### About this exercise
Nothing outside the range is wanted. Repeat exactly the lines below from the one with "Privacy Policy (73, 2526)" through the one with "Comment (29, 921)".

[Opening Task input section]

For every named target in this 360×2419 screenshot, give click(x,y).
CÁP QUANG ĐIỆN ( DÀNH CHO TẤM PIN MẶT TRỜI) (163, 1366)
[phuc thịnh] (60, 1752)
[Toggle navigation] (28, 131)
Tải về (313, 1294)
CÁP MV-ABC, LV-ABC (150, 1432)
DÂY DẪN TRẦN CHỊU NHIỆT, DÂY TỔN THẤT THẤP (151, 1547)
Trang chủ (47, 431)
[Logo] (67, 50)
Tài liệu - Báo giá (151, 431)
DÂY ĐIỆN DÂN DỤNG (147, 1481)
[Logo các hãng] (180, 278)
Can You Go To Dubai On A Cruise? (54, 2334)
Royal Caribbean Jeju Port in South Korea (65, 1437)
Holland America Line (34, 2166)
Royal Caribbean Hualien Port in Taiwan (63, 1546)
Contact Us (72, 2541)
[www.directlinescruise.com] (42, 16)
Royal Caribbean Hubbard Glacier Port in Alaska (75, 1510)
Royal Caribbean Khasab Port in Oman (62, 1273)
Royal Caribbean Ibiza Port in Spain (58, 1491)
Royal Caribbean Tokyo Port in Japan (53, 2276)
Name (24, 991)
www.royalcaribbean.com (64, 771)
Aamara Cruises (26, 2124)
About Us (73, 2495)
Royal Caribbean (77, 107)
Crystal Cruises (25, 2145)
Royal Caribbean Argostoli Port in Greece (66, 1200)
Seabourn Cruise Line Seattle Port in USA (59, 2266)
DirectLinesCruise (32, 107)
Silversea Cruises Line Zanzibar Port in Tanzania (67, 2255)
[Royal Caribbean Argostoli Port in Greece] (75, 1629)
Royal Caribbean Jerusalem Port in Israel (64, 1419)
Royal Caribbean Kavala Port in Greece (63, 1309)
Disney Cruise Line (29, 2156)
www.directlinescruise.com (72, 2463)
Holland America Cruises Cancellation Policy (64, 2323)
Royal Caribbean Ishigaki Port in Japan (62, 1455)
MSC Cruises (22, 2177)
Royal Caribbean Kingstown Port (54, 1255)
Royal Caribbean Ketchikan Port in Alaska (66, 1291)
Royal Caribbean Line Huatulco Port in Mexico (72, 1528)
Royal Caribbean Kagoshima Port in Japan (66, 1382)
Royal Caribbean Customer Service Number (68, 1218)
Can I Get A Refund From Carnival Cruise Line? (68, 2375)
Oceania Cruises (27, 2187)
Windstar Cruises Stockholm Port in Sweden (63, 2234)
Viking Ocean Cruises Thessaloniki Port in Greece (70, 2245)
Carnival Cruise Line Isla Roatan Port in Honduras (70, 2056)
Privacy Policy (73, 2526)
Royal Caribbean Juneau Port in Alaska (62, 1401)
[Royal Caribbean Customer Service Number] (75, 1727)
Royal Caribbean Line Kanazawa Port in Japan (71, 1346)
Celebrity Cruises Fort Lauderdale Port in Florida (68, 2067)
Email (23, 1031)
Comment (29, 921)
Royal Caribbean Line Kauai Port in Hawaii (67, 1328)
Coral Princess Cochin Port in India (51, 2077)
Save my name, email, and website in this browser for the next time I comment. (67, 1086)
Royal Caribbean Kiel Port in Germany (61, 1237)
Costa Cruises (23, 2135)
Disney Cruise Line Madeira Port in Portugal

[Closing Task input section]

### Response area
Privacy Policy (73, 2526)
Royal Caribbean Juneau Port in Alaska (62, 1401)
[Royal Caribbean Customer Service Number] (75, 1727)
Royal Caribbean Line Kanazawa Port in Japan (71, 1346)
Celebrity Cruises Fort Lauderdale Port in Florida (68, 2067)
Email (23, 1031)
Comment (29, 921)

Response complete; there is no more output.